Sócrates, el arte del buen vivir
Si uno de los modos
en que se ha entendido la filosofía es como una dirección para el mundo y la vida, entonces habría que tener en cuenta las enseñanzas de Sócrates para nuestra vida diaria.
Aaquél que el oráculo de Delfos había dicho que nadie era más sabio que él. El sabio del ágora, que habla ejerciendo una enorme fascinación no sólo sobre los jóvenes, sino también sobre los hombres de todas las edades, inquietando a toda Atenas. Es Sócrates esta especie de predicador laico, una de las personalidades más interesantes e inquietadoras de toda la filosofía del mundo antiguo.
Nuestro sabio fue hijo del escultor Sofronisco y de la comadrona Fenerete. Decía que su arte era, como el de su madre, una mayéutica, un arte de hacer parir la verdad. Toda fecundidad del pensamiento socrático está vuelto sobre el hombre, centrado en la problemática de lo humano. Por eso, para Sócrates la filosofía debía ser ante todo una investigación del hombre sobre sí mismo. Perseguía Sócrates el fin de comprender cómo debía comportarse el ser humano en situaciones cotidianas y en qué debía ocuparse; es decir, en analizar las concepciones axiológicas que determinan la vida de sus interlocutores, en cuanto que a Sócrates le interesaba sobre todo formar hombres de bien y buenos ciudadanos.
El diálogo socrático es un examen de la vida. Para Sócrates una vida que no se examina a sí misma es una vida que no merece vivirse. Es así que la conversación socrática aspira a llevar al hombre al bien verdadero, que constituye su verdadero interés.
Sócrates considera al hombre
desde el punto de vista de la interioridad. “Conócete a ti mismo”, dice nuestro filósofo. Pon a la luz tu interioridad. Y esto implica una capacidad de reflexividad, de crítica, de dominio de sí (o madurez) con el que el hombre se enriquece.
Sócrates centró definitivamente su interés por la problemática del hombre en el concepto de virtud, en griego se dice areté. Es virtud aquella actividad y modo de ser que perfecciona al hombre, haciéndolo ser aquello que debe ser. En consecuencia, la virtud del hombre no podrá ser más que su disposición última y radical, de acuerdo a su naturaleza, es decir, bueno, y lo necesario es que el hombre conozca su areté. En esto consiste, según Sócrates, el imperativo moral “conócete a ti mismo”: para que el hombre tome posesión de sí mismo.
Así, supo llegar al fondo del asunto como para reconocer —a pesar de hacer hincapié en su ignorancia— que era un sabio en esta materia: “Por la verdad, oh atenienses, y por ninguna otra razón me he ganado este nombre si no es a causa de una cierta sabiduría. ¿Y cuál es esta sabiduría? Tal sabiduría es precisamente la sabiduría humana (es decir, aquella que puede tener el hombre sobre el hombre): y con esta sabiduría es verdaderamente posible que yo sea sabio”.

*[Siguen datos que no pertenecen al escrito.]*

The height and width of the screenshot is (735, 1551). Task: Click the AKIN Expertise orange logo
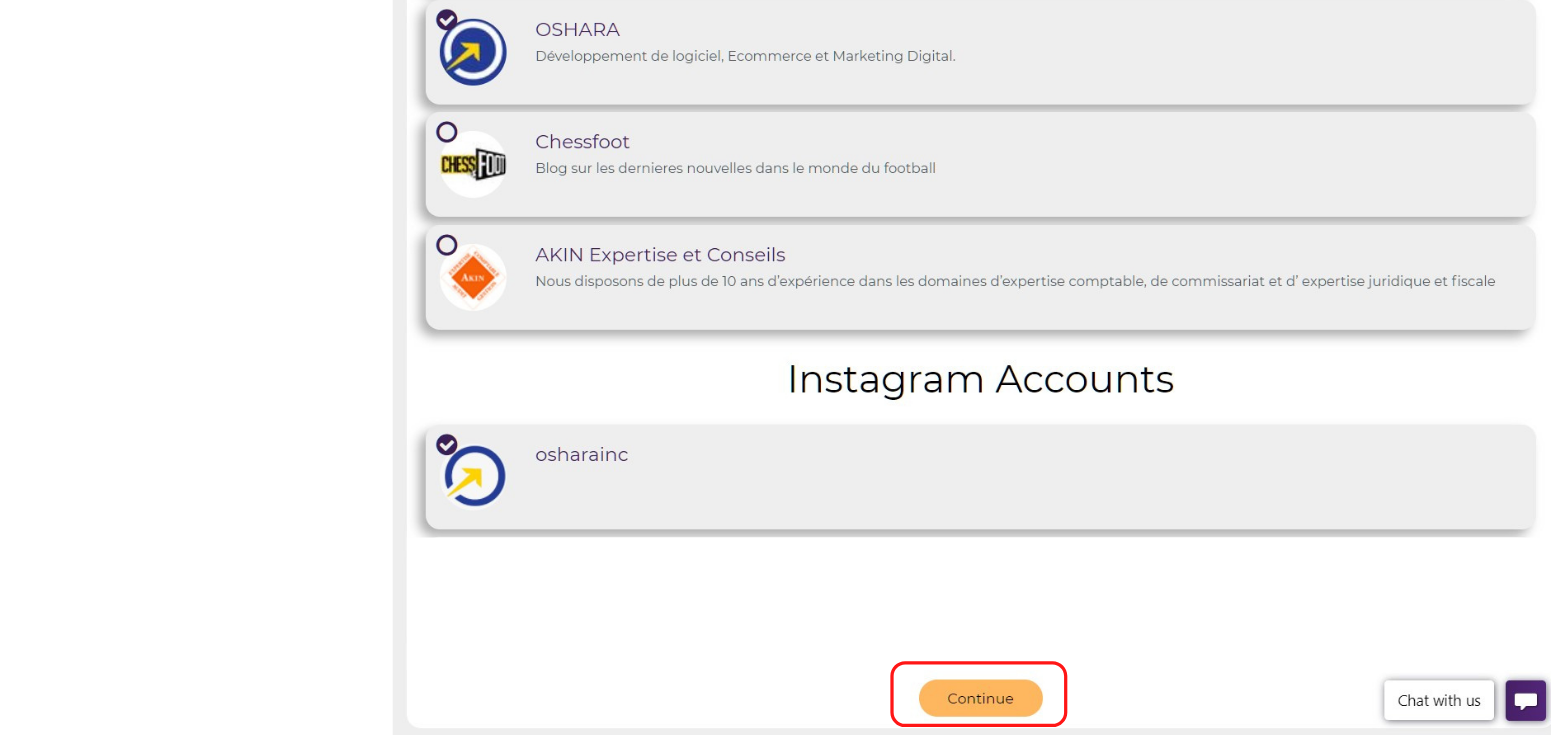coord(473,277)
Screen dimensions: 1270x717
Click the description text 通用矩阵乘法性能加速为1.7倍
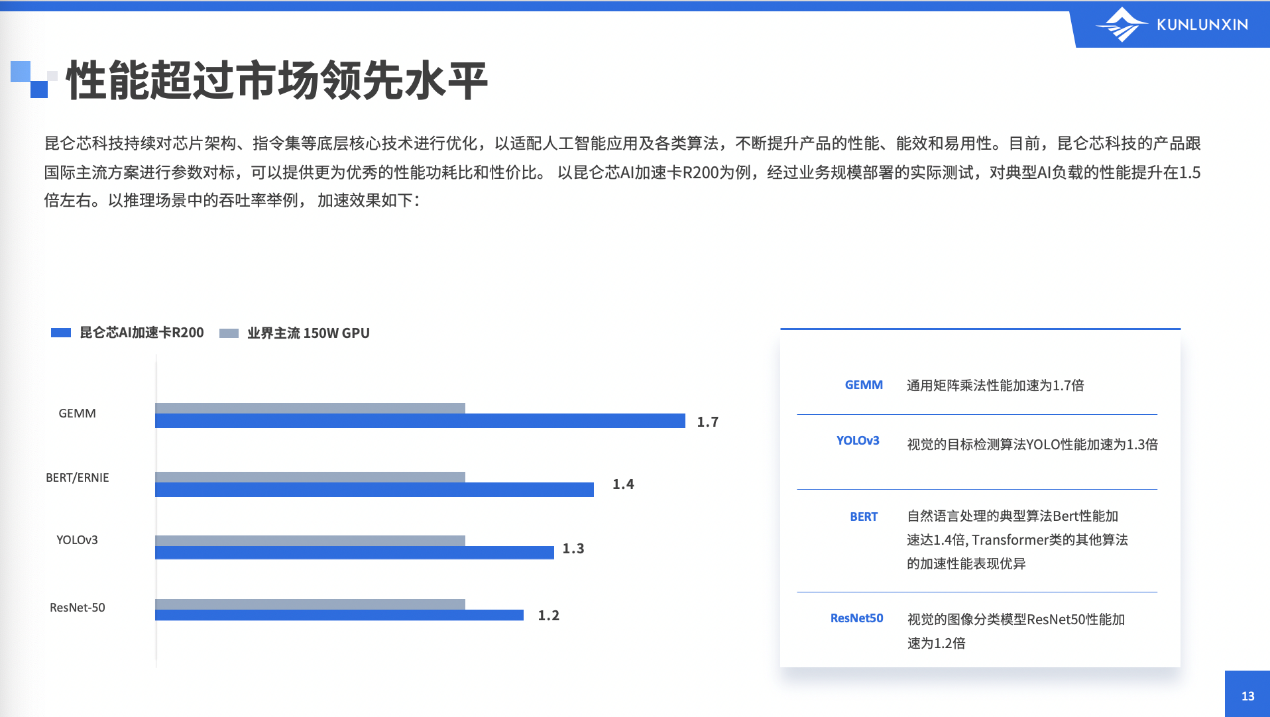pyautogui.click(x=995, y=385)
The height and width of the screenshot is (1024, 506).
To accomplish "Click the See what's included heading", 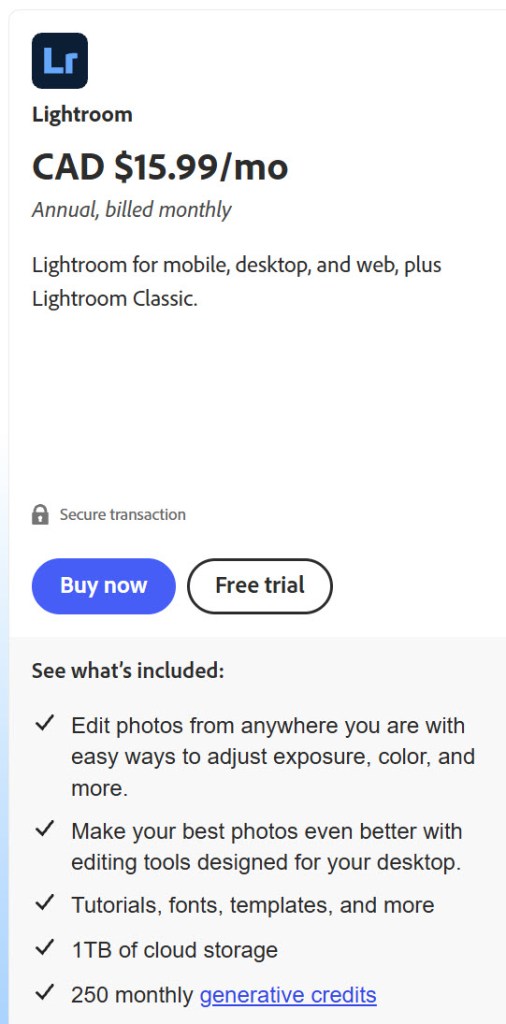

Ahora bien, instalados en un mundo que se caracteriza por la eficacia de la ciencia y la técnica, el hombre cada vez más tiene una sensación de destierro y errancia. El mundo completamente determinado por el pensamiento de la dominación técnica que sólo responde a
criterios utilitaristas, ofusca y asfixia al hombre moderno. Por lo que, todo cuanto puede ser es objeto (o medible y cuantificable), por donde venimos a ser un objeto entre objetos (o medible y cuantificable como nuestros propios objetos). Y sólo tiene valor lo objetivo, por ello, en nuestro mundo tener es ser, parecer es verdad y gozar es felicidad. Pero esto ha traído un bajísimo concepto de hombre y de la vida humana en el presente. ¿Cómo escapar a esta atmósfera? ¿Cómo encontraremos un camino que nos permita liberarnos de este desasosiego?
Y es en estas circunstancias que las enseñanzas de Sócrates adquieren un valor sin igual. Por ende, la pregunta que llegados a este punto podríamos hacer es la siguiente: ¿Qué queda hoy de Sócrates? ¿Qué caracteriza en lo más profundo las enseñanzas socráticas y qué puede seguir sirviéndonos de inspiración? Las principales enseñanzas que nos legó son la de conocernos a nosotros mismos, porque en la medida en que sepamos quiénes somos (como hombres, pero también como sociedad) en esa misma medida sabremos a dónde queremos dirigirnos, la de dominio de sí para tomar decisiones ecuánimes en nuestras vidas, por ese autocontrol o serenidad que trae consigo el conocernos a nosotros mismos, la de tomar con humor las adversidades y no tener miedo, la de no quedarnos con lo superficial de las cosas, la de considerar las ideas de los otros.